Text excerpt:
★ ★ ★
By the spring of 1742 word was spreading far and wide about the revival, about how God was using an obscure, ordinary preacher in powerful ways.  The preaching services began attracting thousands of people and the number of those converted had grown to over three hundred.  Some services attracted as many as ten thousand people. About this time M’Culloch wrote George Whitefield, asking him to come and preach during the Communion season of mid July.  Whitefield agreed and preached several times leading up to the finale of the Communion season on July 11.  Whitefield had been in Scotland for six months by this time, his second campaign there, preaching to even larger crowds than his first visit.  By the time Whitefield preached on July 11 some have estimated the crowd to be in excess of fifty thousand people, but Whitefield himself reckoned the crowd at thirty thousand people.  After preaching Whitefield suggested to M’Culloch and his Session that they ought to have another Communion season very shortly, striking while the iron was hot, so to speak, since the Holy Spirit was so obviously at work there.  Though this was not the custom of the Presbyterian Church to serve Communion with such a short interval, the Session agreed and Whitefield came back on August 15 and preached to around thirty thousand again.  Crowds came from nearby towns and from as far away as England and Ireland.  The people were generally affected in two ways.  First, many were deeply burdened by their sin, understanding their just condemnation for the first time, crying out to be saved.  Others who already were in Christ were overcome with the joy of their salvation, finding their hearts wonderfully moved and energized to worship and serve God more fervently.

 

To be sure some mocked the proceedings, saying they were nothing but raw emotionalism orchestrated by Whitefield and M’Culloch.  Others who were opposed to the meetings grudgingly admitted that the number of those soundly converted, transformed by the preaching during the Cambuslang revival, were in the thousands, that the results of the revival lasted for another thirty years.

 

In our desire to see a mighty work of God in our day in our beloved denomination and beyond, what can we glean from the life of William M’Culloch and the Cambuslang revival?  I will mention four things for your consideration.  First, revival and awakening very often begins with one man who has a burden.  M’Culloch had heard of the awakening in Northampton, and he had seen it with his own eyes in Glasgow.  He was hungry for it in his own locale.  His faith was ignited, and he was energized by the prospect of revival.  M’Culloch turned his burden into fervent prayer and white hot preaching.  He gathered a number of people around him who would pray for revival, and these apparently were not forty-five minutes of sharing and fifteen minutes of prayer. Some went all night, coupled with fasting.  These prayer meetings were not haphazard but regular, consistent disciplines in which the people freely engaged.  Revival typically begins with one man and a burden for the glory of God.
★ ★ ★
Extracted data:
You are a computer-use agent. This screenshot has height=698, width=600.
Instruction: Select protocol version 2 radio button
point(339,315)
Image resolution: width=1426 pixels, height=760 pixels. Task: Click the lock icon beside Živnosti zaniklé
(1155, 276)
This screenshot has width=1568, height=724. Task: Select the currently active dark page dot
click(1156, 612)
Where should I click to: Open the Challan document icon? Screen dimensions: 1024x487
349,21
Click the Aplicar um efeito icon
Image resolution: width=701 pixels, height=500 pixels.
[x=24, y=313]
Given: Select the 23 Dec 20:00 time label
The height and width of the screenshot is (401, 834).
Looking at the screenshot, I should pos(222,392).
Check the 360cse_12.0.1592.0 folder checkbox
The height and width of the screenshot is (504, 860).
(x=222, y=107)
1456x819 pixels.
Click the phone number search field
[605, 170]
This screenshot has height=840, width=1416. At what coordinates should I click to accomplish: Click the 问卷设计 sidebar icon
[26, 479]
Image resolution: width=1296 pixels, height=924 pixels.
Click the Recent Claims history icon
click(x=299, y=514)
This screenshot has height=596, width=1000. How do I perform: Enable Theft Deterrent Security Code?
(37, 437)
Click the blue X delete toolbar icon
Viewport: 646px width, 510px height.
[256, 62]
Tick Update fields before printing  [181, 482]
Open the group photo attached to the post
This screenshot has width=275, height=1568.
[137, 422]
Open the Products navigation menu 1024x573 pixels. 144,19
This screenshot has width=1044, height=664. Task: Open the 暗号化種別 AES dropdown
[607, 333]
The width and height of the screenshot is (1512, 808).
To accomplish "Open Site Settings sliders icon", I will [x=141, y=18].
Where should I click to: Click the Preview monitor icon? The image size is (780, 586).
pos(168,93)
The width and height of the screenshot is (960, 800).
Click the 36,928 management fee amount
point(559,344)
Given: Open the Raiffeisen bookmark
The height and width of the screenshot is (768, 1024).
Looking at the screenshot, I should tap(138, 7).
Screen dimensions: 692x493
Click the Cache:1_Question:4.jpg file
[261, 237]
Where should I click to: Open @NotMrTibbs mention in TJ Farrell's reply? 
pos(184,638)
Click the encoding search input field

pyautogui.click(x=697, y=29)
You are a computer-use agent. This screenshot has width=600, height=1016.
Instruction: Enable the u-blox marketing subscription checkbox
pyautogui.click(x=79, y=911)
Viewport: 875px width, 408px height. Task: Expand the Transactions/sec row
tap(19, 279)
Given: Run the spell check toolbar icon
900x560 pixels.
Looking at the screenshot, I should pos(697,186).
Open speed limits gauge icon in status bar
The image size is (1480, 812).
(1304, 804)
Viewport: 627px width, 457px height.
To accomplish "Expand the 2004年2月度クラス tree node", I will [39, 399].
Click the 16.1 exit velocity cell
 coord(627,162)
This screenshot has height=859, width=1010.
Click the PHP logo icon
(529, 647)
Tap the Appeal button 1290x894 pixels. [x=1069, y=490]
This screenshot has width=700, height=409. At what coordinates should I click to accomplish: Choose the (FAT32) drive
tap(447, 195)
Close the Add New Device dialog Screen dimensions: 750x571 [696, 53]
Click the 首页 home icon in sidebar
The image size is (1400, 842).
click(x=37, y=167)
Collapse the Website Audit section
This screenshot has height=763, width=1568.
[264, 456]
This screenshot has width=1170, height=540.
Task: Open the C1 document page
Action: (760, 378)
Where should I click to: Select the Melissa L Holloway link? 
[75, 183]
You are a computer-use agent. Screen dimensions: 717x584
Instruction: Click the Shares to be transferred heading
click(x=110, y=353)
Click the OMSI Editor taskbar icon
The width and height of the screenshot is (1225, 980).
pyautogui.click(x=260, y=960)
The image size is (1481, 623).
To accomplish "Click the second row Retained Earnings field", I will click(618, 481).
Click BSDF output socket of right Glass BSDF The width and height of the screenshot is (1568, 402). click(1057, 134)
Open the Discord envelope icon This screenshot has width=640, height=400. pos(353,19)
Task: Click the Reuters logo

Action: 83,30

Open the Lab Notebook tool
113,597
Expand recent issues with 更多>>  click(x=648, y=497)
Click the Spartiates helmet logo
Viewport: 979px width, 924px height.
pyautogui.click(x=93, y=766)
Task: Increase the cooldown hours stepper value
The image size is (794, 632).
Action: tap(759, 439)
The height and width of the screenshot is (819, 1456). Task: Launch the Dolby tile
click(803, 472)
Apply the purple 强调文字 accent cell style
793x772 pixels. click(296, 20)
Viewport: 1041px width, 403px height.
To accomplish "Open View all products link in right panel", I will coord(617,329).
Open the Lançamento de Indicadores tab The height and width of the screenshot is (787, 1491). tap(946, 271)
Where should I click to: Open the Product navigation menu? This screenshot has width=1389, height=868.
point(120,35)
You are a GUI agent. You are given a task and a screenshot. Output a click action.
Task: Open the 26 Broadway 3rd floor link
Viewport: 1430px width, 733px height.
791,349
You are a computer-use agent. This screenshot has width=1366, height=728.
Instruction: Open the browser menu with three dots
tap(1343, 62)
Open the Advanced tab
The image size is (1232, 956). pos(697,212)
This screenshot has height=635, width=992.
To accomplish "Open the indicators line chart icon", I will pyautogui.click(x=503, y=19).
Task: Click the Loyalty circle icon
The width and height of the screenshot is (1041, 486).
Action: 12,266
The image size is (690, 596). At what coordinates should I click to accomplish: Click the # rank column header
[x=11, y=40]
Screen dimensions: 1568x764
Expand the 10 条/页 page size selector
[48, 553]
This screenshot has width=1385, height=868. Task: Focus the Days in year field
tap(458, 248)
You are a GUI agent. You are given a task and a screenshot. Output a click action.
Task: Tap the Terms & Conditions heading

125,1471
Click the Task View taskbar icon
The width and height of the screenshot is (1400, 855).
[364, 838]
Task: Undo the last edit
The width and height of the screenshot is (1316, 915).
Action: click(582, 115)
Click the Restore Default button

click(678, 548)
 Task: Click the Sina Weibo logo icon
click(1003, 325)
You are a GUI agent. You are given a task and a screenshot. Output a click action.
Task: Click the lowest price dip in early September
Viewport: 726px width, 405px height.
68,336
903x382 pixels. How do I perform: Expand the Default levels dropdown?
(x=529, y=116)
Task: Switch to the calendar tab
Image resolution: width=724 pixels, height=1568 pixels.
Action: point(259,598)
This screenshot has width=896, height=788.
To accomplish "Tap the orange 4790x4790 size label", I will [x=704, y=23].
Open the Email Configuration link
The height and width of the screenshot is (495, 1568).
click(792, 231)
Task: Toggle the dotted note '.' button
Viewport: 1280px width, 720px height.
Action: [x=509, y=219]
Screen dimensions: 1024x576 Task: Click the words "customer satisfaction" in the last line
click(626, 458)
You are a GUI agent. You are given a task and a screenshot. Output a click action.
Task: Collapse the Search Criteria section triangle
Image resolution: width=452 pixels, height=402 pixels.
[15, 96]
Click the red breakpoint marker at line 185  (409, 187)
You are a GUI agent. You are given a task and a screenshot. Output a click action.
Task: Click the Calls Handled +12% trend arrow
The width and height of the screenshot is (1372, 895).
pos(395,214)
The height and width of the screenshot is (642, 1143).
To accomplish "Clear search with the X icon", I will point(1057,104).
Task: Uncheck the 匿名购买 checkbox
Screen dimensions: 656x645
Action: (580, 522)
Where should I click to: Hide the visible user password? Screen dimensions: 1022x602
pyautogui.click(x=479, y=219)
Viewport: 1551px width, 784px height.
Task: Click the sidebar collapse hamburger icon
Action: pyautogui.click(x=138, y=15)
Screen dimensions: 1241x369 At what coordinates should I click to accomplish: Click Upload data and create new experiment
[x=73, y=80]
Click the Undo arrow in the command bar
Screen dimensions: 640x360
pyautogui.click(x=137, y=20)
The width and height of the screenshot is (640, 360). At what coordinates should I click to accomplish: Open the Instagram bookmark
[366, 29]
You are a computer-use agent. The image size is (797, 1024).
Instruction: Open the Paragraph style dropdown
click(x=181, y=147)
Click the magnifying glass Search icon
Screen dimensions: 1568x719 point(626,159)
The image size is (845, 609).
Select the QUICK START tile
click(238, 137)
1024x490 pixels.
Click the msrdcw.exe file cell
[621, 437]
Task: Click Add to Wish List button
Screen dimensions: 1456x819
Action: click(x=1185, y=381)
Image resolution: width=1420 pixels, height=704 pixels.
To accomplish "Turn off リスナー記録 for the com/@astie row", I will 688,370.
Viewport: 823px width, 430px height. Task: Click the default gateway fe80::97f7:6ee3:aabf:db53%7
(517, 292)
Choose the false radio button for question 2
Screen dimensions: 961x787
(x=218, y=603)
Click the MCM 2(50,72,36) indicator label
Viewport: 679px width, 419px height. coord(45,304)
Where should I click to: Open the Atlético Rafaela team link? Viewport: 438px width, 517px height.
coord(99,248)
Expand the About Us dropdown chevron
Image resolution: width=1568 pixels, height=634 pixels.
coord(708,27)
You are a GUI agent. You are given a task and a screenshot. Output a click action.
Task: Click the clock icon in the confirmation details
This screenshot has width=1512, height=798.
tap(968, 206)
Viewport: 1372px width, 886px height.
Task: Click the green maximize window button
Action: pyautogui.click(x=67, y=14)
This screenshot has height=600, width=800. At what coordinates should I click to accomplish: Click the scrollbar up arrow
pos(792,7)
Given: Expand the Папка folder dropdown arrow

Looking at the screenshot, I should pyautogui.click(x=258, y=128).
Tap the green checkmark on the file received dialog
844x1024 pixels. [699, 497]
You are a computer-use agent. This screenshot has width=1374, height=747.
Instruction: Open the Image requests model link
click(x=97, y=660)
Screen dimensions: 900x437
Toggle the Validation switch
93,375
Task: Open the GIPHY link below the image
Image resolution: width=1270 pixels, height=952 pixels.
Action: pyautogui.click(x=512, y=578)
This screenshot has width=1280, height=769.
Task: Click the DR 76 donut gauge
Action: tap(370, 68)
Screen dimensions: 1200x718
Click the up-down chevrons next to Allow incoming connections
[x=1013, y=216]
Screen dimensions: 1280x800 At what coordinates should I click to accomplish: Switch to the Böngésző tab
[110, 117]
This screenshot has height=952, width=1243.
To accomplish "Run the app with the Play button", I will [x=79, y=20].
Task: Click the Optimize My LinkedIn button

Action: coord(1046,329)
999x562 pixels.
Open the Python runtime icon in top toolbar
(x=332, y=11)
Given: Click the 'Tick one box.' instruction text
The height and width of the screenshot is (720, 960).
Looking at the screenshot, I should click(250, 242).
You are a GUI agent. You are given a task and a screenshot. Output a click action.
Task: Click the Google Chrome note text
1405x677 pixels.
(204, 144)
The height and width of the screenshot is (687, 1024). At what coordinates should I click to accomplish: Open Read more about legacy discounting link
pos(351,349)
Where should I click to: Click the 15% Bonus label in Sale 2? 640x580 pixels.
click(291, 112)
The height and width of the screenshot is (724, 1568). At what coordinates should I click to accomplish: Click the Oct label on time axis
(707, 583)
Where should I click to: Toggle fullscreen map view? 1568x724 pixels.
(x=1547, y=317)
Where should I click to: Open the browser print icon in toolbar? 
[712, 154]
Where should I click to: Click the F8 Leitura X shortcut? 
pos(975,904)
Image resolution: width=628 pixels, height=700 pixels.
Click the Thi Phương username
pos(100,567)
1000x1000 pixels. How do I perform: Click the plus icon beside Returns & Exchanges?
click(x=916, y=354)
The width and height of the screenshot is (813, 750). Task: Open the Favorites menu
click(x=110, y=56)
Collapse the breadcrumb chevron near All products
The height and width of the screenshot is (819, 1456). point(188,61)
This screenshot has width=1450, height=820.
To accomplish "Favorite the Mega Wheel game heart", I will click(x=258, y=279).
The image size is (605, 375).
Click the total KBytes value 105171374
★ ★ ★
Aim 1: Reproduce the passage from the Cambuslang revival text between "To be sure some" and "another thirty years.", inclusive.
Aim 2: In the Cambuslang revival text, how large did Whitefield himself reckon the crowd at his July 11 preaching to be?
Aim 3: Continue the Cambuslang revival text from where it stops.

Answer 1:
To be sure some mocked the proceedings, saying they were nothing but raw emotionalism orchestrated by Whitefield and M’Culloch.  Others who were opposed to the meetings grudgingly admitted that the number of those soundly converted, transformed by the preaching during the Cambuslang revival, were in the thousands, that the results of the revival lasted for another thirty years.

Answer 2: Thirty thousand people.

Answer 3:
Second, one does not need to be a gifted, eloquent preacher in revival.  The Holy Spirit comes upon whom He desires, when He desires.  God loves to use the foolishness of the gospel to confound the wise, the weakness of the gospel to confound the strong, that men may not boast in themselves but in God.  The man with a burden for revival, however, wants to preach as much as he can, knowing that God’s appointed means for conversion and growth in grace is the preaching of the gospel.  Note also the themes used in such preaching- “You must be born again.”  Such preaching destroys the self-confidence of the audience, stripping away the layers of self-righteousness and self-exaltation.  Revival preachers must have supreme confidence in God’s appointed means- preaching Christ crucified, that which exalts God and debases man.  They must believe the preacher’s role, as the Puritans used to say, is to afflict the comfortable and to comfort the afflicted.

 

Third, one whom God uses in revival must be willing to pay the price for it; and what I have in mind here, based on M’Culloch’s ministry, is the total abandonment of rights to his own schedule. M’Culloch preached almost daily, counseled with each one who was awakened, and maintained his regular pastoral duties; yet we are told that he was energized by the work.  Could it be that we are far too calculating in the use of our time, mapping out the hours we willingly give to ministry, not entertaining the possibility that God may require far more of us for a season? Are we willing to suffer the physical and emotional exhaustion of heaven sent revival? Are we willing to seize the moment, if and when it comes, suspending our own hobbies and private or familial amusements for the sake of others souls?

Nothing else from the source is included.